Eliminating Performance Bottlenecks on Web-Based AI

The end-to-end cloud ecosystem must mature rapidly to support enterprise deployment of AI and machine learning applications.

James Kobielus, Tech Analyst, Consultant and Author

August 24, 2018

6 Min Read
Image: Shutterstock

Web developers are beginning to build artificial intelligence into their apps. More of them are experimenting with new frameworks that use JavaScript to compose machine learning (ML), deep learning (DL), and other AI functions.

The most significant JavaScript toolkit for building Web-embedded AI is TensorFlow.js, which Google announced at its developer conference in late March. TensorFlow.js is an evolution of deeplearn.js, a JavaScript library that Google released last year. It enables interactive modeling, training, execution, and visualization of ML, DL, and other AI models. It encompasses an ecosystem of JavaScript tools for ML, including TensorFlow.js Core, a library for building ML models, and tools for import and export of ML models from TensorFlow and other formats. Though the TensorFlow.js API lacks some of the functionality of the core TensorFlow library’s Python API, the TensorFlow.js community is working to achieve rough API parity.

Recently, Google extended TensorFlow.js to support execution in Node.js Web back-ends (though that extension is still in alpha). This is significant because more server-side web application development is being done in Node.js, which has become the predominant back-end for many browser-facing applications. It is an open-source, cross-platform environment for running server-side JavaScript code. It supports creation of dynamic web page content before the page is sent to the user’s web browser. Currently in version 10, Node.js is built on Chrome’s V8 JavaScript engine and uses an event-driven, non-blocking, lightweight, and efficient I/O model

For AI developers, TensorFlow.js’ support for Node.js lets them build ML, DL, natural language processing, and other models on a “write once run anywhere” basis. They can author these models in TensorFlow.js script that runs in both the front-end browser and any back-end website that implements Node.js. In addition to executing AI inside any standard front-end browser, TensorFlow.js now includes Node.js bindings for Mac, Linux, and Windows back-ends. Training and inferencing of TensorFlow.js models may execute either entirely inside the browser, in the back-end website, or a combination of both, with their data distributed across these locations.

Back-end Node.js execution is becoming a core feature of this and other open-source frameworks in the JavaScript AI toolkit segment. In addition to TensorFlow.js, toolkits that now offer both browser and Node.js support also include Brain.js, Synaptic.js, Convent.js, Compromise, ML.js, Mind.js, and Natural. Those that still lack Node.js support include TensorFireNeataptic, and Webdnn, though it’s very likely that this deployment feature will be added to those within the coming year, if for no other reason than the fact that back-end support is essential for scaling up compute, storage, memory, and interconnect resources to handle ML training workloads.

• Exercise task
Type out the portion of the article on web-based AI from "Web developers are" up to and including "other AI functions.".

• Provided data
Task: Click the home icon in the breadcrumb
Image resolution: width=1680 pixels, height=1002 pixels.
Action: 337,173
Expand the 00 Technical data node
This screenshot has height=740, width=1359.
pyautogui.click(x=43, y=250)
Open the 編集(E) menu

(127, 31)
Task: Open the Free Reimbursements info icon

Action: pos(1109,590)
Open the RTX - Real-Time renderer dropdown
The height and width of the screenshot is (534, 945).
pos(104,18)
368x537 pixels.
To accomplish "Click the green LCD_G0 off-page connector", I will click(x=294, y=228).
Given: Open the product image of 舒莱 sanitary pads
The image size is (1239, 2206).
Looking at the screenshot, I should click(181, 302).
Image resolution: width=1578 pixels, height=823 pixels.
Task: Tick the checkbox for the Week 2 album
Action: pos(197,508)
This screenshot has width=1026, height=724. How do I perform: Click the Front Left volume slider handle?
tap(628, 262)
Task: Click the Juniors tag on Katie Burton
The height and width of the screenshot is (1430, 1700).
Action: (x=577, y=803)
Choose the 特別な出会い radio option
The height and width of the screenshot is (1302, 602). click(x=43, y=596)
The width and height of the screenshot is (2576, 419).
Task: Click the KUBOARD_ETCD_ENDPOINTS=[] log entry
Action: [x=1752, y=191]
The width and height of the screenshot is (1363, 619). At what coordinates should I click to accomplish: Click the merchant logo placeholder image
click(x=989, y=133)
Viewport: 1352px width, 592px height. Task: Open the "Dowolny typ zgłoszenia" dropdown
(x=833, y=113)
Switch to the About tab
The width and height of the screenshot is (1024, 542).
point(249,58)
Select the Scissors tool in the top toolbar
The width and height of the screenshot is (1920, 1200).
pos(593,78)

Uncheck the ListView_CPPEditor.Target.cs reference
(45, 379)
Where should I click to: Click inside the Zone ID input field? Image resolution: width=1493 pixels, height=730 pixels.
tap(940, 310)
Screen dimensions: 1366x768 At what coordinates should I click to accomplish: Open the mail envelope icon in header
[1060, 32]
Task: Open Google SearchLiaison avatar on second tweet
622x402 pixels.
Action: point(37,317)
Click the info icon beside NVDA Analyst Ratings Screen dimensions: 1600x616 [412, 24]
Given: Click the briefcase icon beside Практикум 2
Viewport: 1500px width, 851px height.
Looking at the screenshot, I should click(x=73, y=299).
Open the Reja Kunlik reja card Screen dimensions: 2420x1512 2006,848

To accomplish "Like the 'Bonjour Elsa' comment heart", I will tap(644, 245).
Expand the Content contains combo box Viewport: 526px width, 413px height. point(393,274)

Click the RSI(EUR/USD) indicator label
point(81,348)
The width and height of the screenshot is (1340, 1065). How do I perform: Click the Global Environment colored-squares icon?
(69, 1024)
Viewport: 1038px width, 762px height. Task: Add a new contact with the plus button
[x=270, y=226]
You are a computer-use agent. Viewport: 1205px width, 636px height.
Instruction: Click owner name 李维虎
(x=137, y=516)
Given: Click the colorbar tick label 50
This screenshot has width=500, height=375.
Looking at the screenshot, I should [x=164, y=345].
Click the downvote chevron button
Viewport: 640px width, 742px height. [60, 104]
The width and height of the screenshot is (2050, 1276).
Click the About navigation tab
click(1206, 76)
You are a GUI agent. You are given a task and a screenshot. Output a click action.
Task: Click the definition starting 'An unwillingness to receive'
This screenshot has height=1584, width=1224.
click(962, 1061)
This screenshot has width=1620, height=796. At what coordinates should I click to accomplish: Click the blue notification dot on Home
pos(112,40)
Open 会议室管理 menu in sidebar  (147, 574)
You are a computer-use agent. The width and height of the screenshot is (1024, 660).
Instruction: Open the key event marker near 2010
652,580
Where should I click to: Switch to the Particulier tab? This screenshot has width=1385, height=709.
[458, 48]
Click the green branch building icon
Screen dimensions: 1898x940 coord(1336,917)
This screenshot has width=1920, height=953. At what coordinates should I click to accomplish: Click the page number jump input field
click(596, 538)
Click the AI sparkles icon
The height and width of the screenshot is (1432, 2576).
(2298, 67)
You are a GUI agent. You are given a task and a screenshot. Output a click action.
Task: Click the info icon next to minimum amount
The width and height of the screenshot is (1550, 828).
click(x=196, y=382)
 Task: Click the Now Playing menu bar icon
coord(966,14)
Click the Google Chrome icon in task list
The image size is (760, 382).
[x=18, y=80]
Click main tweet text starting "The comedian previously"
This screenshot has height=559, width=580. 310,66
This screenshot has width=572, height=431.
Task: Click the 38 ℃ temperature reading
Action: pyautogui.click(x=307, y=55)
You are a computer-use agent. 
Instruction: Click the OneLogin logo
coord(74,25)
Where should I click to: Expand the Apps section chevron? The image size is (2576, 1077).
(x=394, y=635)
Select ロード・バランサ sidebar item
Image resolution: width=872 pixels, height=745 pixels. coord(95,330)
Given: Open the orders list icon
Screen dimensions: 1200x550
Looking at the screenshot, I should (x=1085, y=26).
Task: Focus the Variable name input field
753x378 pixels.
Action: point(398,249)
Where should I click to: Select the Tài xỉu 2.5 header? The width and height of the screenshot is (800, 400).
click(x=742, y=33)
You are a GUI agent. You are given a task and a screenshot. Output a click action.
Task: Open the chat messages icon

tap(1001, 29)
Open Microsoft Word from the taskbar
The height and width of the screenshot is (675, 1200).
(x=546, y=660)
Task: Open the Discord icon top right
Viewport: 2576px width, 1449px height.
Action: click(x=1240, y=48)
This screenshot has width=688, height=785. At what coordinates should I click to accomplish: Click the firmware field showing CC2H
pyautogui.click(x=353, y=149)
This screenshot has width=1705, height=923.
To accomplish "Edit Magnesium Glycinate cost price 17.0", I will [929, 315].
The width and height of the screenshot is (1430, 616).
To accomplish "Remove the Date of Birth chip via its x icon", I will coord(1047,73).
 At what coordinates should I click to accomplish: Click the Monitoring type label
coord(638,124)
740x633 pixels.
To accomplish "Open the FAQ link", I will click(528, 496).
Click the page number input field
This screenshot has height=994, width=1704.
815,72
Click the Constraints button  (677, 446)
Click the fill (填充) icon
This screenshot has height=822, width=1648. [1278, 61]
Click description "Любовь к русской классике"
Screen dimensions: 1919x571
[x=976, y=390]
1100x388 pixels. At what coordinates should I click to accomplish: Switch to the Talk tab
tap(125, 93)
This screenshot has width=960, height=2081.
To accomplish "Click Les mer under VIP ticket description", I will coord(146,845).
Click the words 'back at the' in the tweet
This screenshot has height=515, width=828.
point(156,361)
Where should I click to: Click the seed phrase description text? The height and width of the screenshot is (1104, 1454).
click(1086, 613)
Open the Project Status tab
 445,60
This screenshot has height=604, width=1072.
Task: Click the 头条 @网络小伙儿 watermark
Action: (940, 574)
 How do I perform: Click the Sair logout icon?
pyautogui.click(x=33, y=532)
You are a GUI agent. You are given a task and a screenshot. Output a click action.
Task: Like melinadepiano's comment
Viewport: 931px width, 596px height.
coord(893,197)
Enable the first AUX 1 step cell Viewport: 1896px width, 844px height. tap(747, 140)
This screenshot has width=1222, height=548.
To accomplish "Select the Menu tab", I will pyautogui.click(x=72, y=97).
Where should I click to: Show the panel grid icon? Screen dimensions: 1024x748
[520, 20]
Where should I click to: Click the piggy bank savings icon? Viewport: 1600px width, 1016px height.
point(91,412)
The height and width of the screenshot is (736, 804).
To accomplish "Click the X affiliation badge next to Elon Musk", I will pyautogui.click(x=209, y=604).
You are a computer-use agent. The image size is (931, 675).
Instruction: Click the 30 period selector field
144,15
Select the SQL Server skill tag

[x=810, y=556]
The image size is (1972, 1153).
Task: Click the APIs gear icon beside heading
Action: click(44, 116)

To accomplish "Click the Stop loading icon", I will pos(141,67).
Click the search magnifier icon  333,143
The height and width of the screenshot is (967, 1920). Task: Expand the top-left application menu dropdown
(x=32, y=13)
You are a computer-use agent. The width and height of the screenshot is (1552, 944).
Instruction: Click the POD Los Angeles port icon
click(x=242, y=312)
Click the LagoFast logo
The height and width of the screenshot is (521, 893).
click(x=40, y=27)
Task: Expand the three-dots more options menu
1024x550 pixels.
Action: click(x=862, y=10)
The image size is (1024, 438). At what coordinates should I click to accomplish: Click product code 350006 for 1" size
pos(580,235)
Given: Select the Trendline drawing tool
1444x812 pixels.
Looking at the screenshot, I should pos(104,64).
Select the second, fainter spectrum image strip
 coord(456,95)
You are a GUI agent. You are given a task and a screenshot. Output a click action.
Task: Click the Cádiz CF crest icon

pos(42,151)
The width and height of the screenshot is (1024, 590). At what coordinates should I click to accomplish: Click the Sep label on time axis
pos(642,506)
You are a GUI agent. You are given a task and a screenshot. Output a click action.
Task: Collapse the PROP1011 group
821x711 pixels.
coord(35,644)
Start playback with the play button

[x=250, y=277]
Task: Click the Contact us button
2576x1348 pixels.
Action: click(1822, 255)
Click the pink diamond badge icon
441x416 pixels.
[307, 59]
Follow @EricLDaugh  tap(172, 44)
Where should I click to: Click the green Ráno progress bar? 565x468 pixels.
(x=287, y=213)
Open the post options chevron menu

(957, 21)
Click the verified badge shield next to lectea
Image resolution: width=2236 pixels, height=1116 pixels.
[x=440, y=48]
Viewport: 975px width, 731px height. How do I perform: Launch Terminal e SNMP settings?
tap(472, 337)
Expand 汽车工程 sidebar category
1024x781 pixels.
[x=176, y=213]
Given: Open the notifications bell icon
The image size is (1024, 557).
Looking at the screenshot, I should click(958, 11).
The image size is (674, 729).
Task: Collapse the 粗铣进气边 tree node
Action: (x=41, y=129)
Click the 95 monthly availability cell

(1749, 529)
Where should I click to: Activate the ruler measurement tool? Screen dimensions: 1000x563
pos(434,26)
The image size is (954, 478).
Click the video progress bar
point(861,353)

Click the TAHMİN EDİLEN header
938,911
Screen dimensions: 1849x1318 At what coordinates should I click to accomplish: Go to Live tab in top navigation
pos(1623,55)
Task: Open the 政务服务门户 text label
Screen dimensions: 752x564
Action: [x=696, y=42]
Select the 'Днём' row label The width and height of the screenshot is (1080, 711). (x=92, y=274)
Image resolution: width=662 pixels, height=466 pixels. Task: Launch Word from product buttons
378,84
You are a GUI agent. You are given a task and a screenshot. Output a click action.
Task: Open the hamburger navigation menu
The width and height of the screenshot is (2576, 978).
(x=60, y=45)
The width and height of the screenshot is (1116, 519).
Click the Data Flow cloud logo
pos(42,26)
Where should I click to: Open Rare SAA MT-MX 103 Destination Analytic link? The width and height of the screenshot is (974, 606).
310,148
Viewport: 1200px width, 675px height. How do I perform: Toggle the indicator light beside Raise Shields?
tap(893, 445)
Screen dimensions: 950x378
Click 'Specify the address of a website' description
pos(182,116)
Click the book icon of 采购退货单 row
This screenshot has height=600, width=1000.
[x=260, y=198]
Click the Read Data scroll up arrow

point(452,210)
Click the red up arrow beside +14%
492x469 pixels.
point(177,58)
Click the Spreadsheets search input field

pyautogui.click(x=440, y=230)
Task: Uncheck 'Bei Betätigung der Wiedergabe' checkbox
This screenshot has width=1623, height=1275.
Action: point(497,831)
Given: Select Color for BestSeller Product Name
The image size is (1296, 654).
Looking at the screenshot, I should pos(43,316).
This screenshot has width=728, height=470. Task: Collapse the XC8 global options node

• Expected output
Web developers are beginning to build artificial intelligence into their apps. More of them are experimenting with new frameworks that use JavaScript to compose machine learning (ML), deep learning (DL), and other AI functions.